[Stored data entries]
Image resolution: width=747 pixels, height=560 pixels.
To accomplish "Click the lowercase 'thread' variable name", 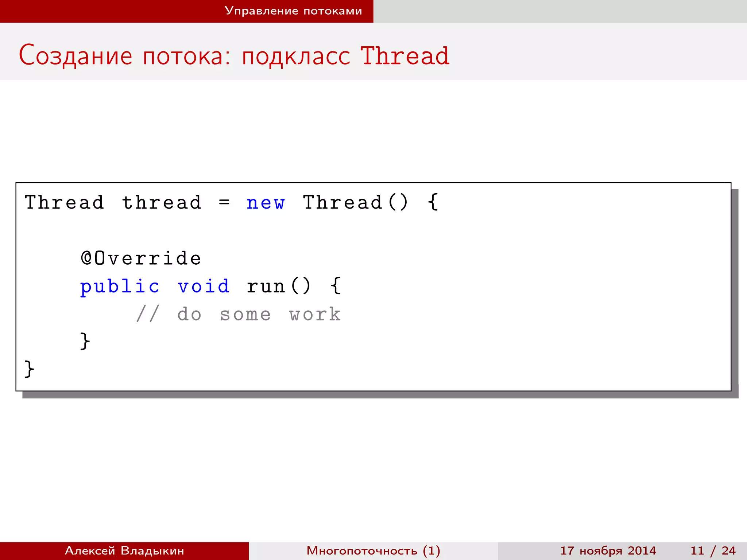I will pos(162,203).
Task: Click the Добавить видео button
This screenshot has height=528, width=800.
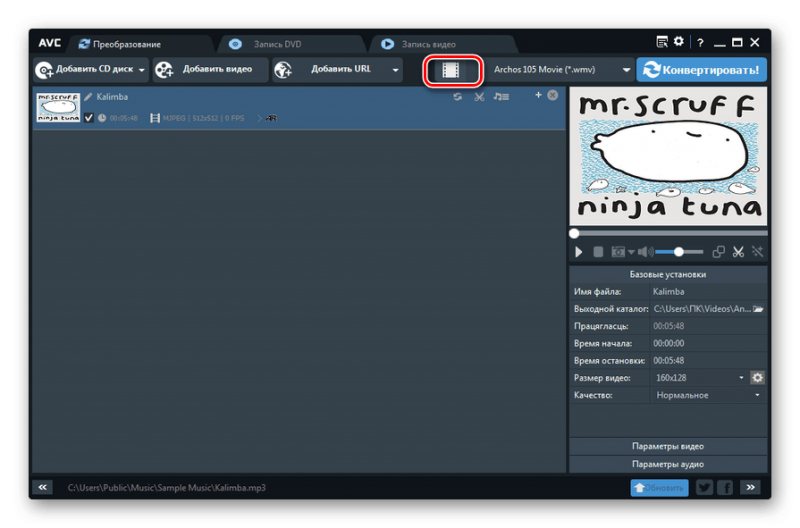Action: [210, 69]
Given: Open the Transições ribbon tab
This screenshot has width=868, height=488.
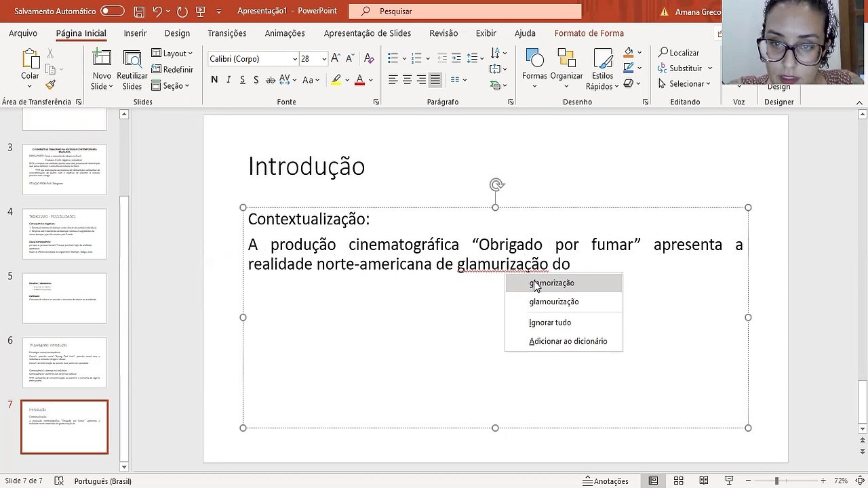Looking at the screenshot, I should pyautogui.click(x=227, y=33).
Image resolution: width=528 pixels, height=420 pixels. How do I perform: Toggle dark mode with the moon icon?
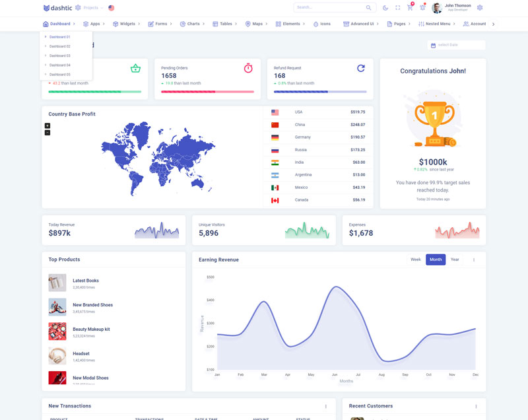tap(385, 8)
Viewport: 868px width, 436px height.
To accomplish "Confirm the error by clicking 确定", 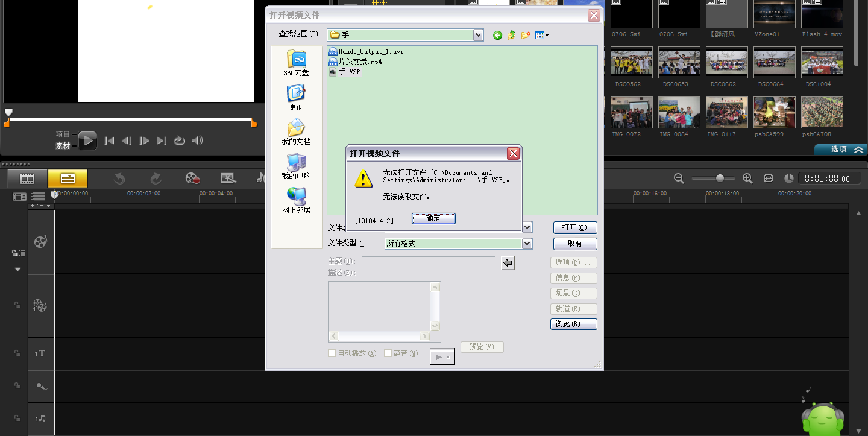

Task item: Quote precisely the lines of the data from the line containing "Given: Open the Transições ribbon tab" through its final line, both included, excluding pictures.

Response to this task:
Given: Open the Transições ribbon tab
This screenshot has width=868, height=488.
Looking at the screenshot, I should pyautogui.click(x=227, y=33).
Image resolution: width=528 pixels, height=420 pixels. How do I perform: Toggle dark mode with the moon icon?
tap(385, 8)
Viewport: 868px width, 436px height.
To accomplish "Confirm the error by clicking 确定", 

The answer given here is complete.